Moreover, the swamping of economic treatises with mathematics has not only tended to drive away the layman, but has diverted attention from fundamentals to points of analytical interest, and incidentally thereby led to some actual corruption or unjustifiable weakening of basic tenets. It cannot be argued, of course, that the mathematical method, building on valid and complete hypotheses, can lead to anything but correct results. Neither can it be contended that this method has not proved, indirectly, of immense value in the development and refinement of the logical framework of the science. But its intricacies appear to have caused some of those practising it to lose their continuous intimacy with certain broad unquestionable elements of reality which ought always to dominate in applied theory. Whilst not actually inducing generalizations from special cases, some economists seem to have given undue stress to curiosa in a manner that has tended to distort their judgment and weaken the authority of economists generally.
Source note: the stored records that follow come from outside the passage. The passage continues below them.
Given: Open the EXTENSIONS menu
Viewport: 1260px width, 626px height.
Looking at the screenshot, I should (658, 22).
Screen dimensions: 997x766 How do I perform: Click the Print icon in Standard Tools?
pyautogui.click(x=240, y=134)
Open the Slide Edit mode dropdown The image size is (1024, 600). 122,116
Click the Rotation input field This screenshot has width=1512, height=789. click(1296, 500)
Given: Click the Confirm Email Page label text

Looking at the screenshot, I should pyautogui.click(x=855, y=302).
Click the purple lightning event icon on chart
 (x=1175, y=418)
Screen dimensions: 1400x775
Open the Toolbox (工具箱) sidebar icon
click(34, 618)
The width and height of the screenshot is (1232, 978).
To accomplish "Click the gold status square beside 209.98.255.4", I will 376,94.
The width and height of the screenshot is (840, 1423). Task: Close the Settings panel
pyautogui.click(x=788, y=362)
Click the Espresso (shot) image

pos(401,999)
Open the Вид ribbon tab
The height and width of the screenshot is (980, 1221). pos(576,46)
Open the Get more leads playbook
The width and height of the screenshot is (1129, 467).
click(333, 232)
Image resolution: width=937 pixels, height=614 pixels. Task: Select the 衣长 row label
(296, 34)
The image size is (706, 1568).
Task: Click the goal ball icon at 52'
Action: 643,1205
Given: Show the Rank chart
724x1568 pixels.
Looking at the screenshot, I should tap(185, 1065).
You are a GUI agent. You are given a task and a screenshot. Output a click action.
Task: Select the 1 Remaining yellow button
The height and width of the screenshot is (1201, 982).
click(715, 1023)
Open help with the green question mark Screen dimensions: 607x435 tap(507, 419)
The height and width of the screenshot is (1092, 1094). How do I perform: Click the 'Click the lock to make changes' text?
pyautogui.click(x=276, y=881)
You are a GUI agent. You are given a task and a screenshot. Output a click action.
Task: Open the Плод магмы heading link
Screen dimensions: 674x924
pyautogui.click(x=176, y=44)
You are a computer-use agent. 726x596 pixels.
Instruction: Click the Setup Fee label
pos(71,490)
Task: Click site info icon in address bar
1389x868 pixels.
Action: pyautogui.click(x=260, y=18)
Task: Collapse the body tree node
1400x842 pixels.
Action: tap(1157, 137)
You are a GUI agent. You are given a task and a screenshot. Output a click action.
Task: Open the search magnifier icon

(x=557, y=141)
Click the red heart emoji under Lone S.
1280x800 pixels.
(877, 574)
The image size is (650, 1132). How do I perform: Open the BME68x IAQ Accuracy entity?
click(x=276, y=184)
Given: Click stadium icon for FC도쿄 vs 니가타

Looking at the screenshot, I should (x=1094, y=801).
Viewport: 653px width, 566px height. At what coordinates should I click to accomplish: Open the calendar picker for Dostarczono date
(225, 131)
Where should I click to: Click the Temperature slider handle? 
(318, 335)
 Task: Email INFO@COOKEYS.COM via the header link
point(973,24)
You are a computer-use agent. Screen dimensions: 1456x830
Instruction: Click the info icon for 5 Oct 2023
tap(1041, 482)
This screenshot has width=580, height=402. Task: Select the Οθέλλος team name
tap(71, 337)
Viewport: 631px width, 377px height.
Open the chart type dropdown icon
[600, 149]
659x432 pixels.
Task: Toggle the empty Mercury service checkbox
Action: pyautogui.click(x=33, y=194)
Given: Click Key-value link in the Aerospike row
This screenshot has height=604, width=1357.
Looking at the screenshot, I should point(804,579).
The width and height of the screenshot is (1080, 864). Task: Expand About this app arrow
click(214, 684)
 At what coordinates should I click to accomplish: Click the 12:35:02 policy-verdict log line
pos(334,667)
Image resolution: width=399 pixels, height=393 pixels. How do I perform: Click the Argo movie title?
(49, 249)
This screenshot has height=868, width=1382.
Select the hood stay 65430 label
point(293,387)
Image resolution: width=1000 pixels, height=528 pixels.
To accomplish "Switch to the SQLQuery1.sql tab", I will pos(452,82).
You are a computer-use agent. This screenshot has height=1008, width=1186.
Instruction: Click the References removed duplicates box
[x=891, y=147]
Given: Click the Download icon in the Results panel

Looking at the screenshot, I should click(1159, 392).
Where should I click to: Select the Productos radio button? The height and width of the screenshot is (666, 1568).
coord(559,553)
And they appear frequently to have shown a lack of judgment or an unguarded hastiness in framing generalizations from unrealistic premises.
Sadly, 80 years after Hutt wrote the above, the same regrettable forces remain active in the economics profession.
Among the principal aims of all of the faculty in the Department of Economics at George Mason University  is to encourage and teach our students – undergrad and graduate – to avoid falling into this yawning trap of unwisdom and scientistic naiveté that deludes those who do fall into it into mistakingly thinking themselves to be scientific sophisticates.